TEXT START

= Wilson K. Barnes =

American judge (1907–1997)

Wilson K. Barnes (1907 – August 19, 1997) was a justice of the Maryland Court of Appeals from 1964 to 1974.

==Biography==
Born in Pocomoke City, Maryland in Worcester County, he attended local public schools, received B.A. from Western Maryland College in 1928, and studied law at Harvard University and the University of Maryland. He received an LL.B. from the University of Maryland in 1931.

Barnes began his legal career as a clerk for Judge William Calvin Chesnut. He entered private practice in 1933. He served as Assistant Baltimore City Solicitor in 1940. He was Deputy City Solicitor from 1942 to 1943. He was a partner at Anderson, Barnes, Coe & King from 1943 to 1963 and a member of the State Board of Law Examiners from 1943 to 1963.

Barnes served on Supreme Bench of Baltimore City in 1963. He was appointed to the Maryland Court of Appeals in 1964, to a seat vacated by the retirement of William L. Henderson. He resigned in protest of the appointment of Governor Mandel's close aide to the Court of Appeals in 1974. He was defeated in the Democratic Party primary election for governor by Mandel in 1974 and returned to private practice with Little, Hall & Steinman.

TEXT END

▶ _TASK INSTRUCTIONS_: According to the Wilson K. Barnes text, whose retirement vacated the Court of Appeals seat to which Barnes was appointed in 1964?

PROVIDED DATA START

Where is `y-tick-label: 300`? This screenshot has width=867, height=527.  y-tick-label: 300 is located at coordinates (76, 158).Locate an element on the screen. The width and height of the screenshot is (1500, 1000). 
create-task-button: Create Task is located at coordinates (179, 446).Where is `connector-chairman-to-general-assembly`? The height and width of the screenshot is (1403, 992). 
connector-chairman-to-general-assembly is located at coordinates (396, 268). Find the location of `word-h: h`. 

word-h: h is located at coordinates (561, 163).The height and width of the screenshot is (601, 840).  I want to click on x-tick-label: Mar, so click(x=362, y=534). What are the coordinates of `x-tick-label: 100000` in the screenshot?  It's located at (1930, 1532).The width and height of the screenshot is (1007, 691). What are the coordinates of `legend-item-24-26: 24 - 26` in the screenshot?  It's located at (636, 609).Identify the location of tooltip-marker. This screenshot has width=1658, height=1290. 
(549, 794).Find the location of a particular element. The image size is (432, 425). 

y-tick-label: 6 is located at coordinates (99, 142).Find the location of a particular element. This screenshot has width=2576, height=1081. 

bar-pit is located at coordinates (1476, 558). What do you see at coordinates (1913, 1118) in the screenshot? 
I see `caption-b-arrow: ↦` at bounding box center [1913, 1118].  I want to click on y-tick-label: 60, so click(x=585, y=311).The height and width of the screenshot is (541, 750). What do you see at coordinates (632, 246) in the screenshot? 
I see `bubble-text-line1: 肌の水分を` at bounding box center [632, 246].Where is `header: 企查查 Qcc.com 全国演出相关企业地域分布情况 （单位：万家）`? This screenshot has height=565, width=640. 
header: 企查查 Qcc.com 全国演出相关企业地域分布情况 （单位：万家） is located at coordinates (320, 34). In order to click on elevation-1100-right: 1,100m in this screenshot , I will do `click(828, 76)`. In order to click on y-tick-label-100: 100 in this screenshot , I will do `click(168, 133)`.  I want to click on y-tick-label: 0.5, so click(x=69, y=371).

PROVIDED DATA END

▶ _PROBLEM SOLUTION_: William L. Henderson